Joy Full or Joy Less?


Pastor Joy Full walked through her living room thinking about the paradox of her name.  She had married John Full just before he left to go to Iraq.  He was only there for two months when she got the official visit.  He had been killed by a sniper in the line of duty.  The ‘line of duty’ made it sound okay, but it wasn’t okay.  In point of fact, nothing was okay.

She fell on the big leather chair that John had picked out before he deployed.  She shook her head.  Jesus was supposed to be enough, but right now, today, He was as distant as John’s memory. Once again, she spoke her name.  Joy Full.   Her name did not suggest who she had become.  She should have been married John Less or John Empty, then things would have lined up with who she is today.

Her husband had been so full of life; so like his name.  He loved the Lord with all His heart and he loved her passionately.  It was some comfort to know that He was enjoying life with the Heavenly Father.  It should have pulled her toward Father, but she hadn’t wanted to visit Him in the Throne Room lately.  She held him responsible.  How could He let this happen?

Joy knew that Father God didn’t cause John to die, but the Truth was not setting her free tonight.  She was due at the church in an hour for the Tuesday night prayer meeting.  The group spent more time talking about people than praying.  She chided herself for not being a better leader.  She knew the faithful would show up but she just could not face it.  Sue Ellen had a key.  She wouldn’t be missed.

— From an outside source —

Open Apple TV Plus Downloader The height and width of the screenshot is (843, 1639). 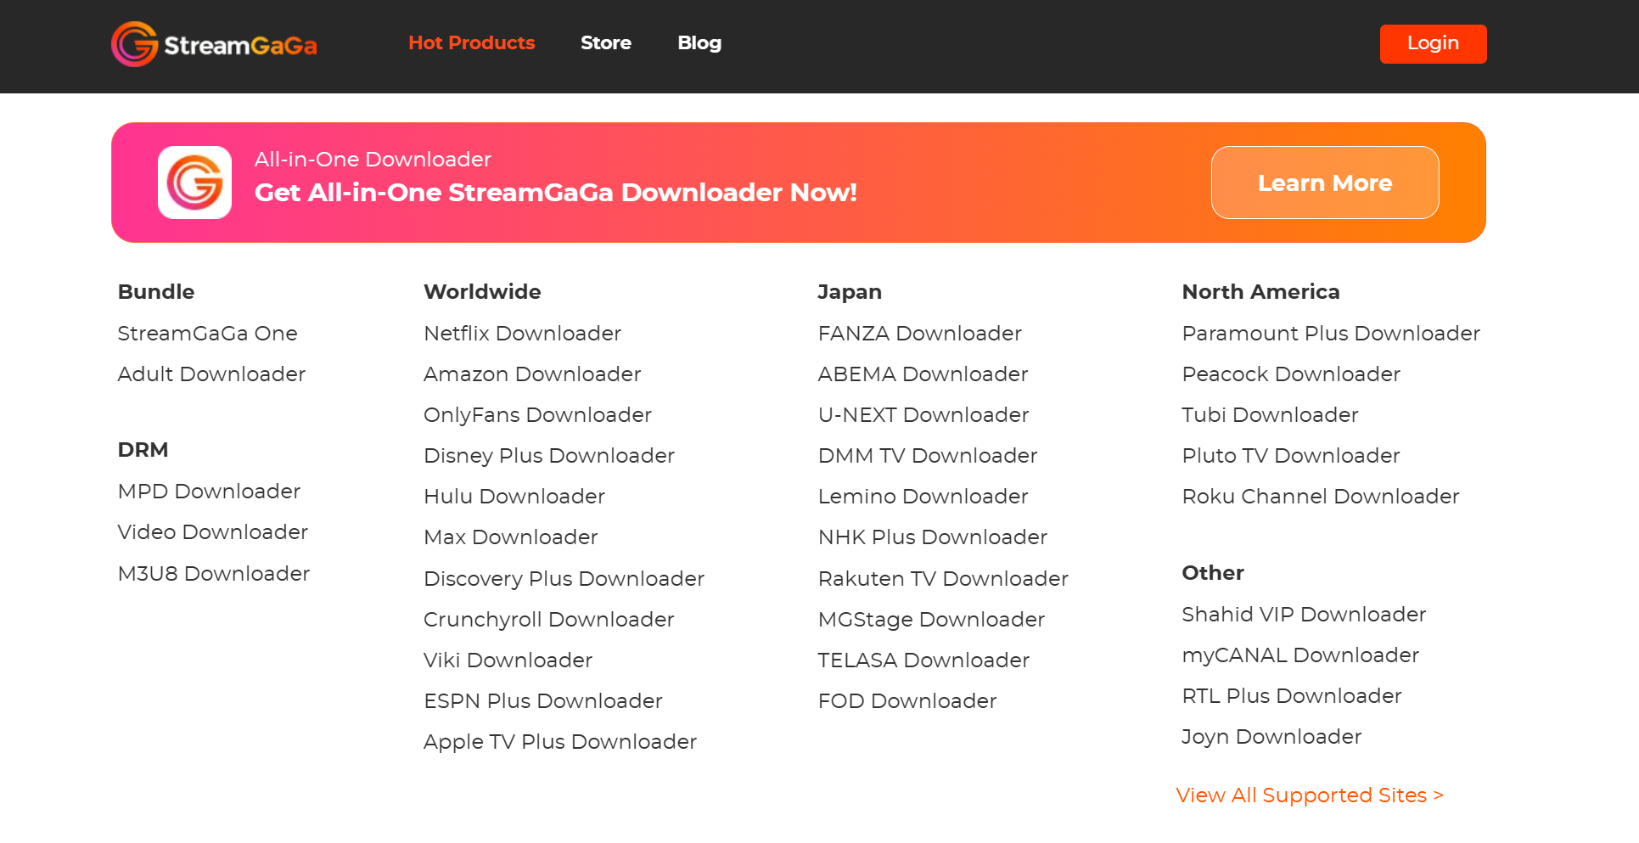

She rubbed the arm of the brown leather chair.  “I miss you, John.”  She burst into tears!  She picked up her jacket, threw a few things in a suitcase, stopped by the bank and took out $1000 leaving a small balance.  After she had filled the car with gas she started driving.  She didn’t know where she was going, but she was fleeing her home, the church, and the pain.  She turned on the CD  player.  An old friend of the family, a pastor from her hometown, was teaching.  She had always found his voice soothing.  His Scripture was Proverbs 3:5, 6.  It was her life verse.

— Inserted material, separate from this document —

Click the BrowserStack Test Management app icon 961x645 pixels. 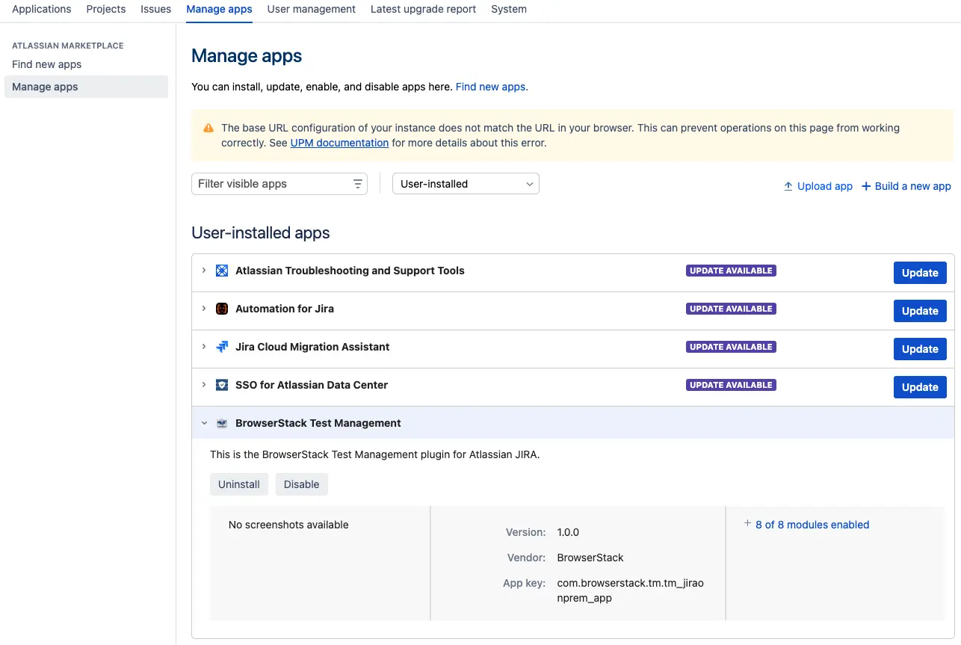(x=222, y=423)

5Trust in the LORD with all thine heart; and lean not unto thine own understanding.  6In all thy ways acknowledge him, and he shall direct thy paths.

As she drove, tears rolled down her cheeks.  The ache in her heart, that she had ignored for these last two years, spread until she was sobbing uncontrollably.  She pulled off at a rest area and parked a good distance from the other cars.  She put the seat back and gave in.  She screamed at God.  “How could you?  I have lived my life for you!  How could you let this happen?”  Joy gasped for air, “John loved you and he loved me.  We served you!”  The rant went on for some time.  When she stopped, she listened but Father God was silent.

From complete exhaustion laid her head back and slept fitfully for thirty minutes.  She resumed driving.  Once she crossed the state line, she began to look for a place to spend the night and checked into a small roadside inn, paid in cash, and went straight to bed.

In the quiet of the morning, she saw the Gideon Bible on the night stand and she opened it.  It fell to Proverbs 3.  She smiled and breathed a sigh.  Her heavenly Father was letting her know that He hadn’t forgotten her.   “I know you heard me, Father,” she said.

She knelt on the floor by the bed and asked for permission to enter His Presence in the name of her big Brother, Jesus.  She crawled upon her Heavenly Father’s lap and poured out her heart.  She surrendered it all.  She gave Him the pain, the rejection, the loneliness, the emptiness, and her broken heart.  She told Him that she was sorry and that she knew that she would not heal until she gave up her right to this pain and the feeling that she was justified in holding on to it.

As she waited in His Presence, a sense of relief and joy began to fill her heart.  She recognized the grace and mercy of the Father’s love flooding her very being.  How foolish it had been to resist Him.  She knew that she would always miss John but the miracle of God’s love and mercy had pulled the stinger out of the pain.  She could release her hold on John and give him to the One who loves Him even more than she.

Pastor Joy Full felt God’s joy and for the first time in a long time, she was glad that John had blessed her with such a wonderful name.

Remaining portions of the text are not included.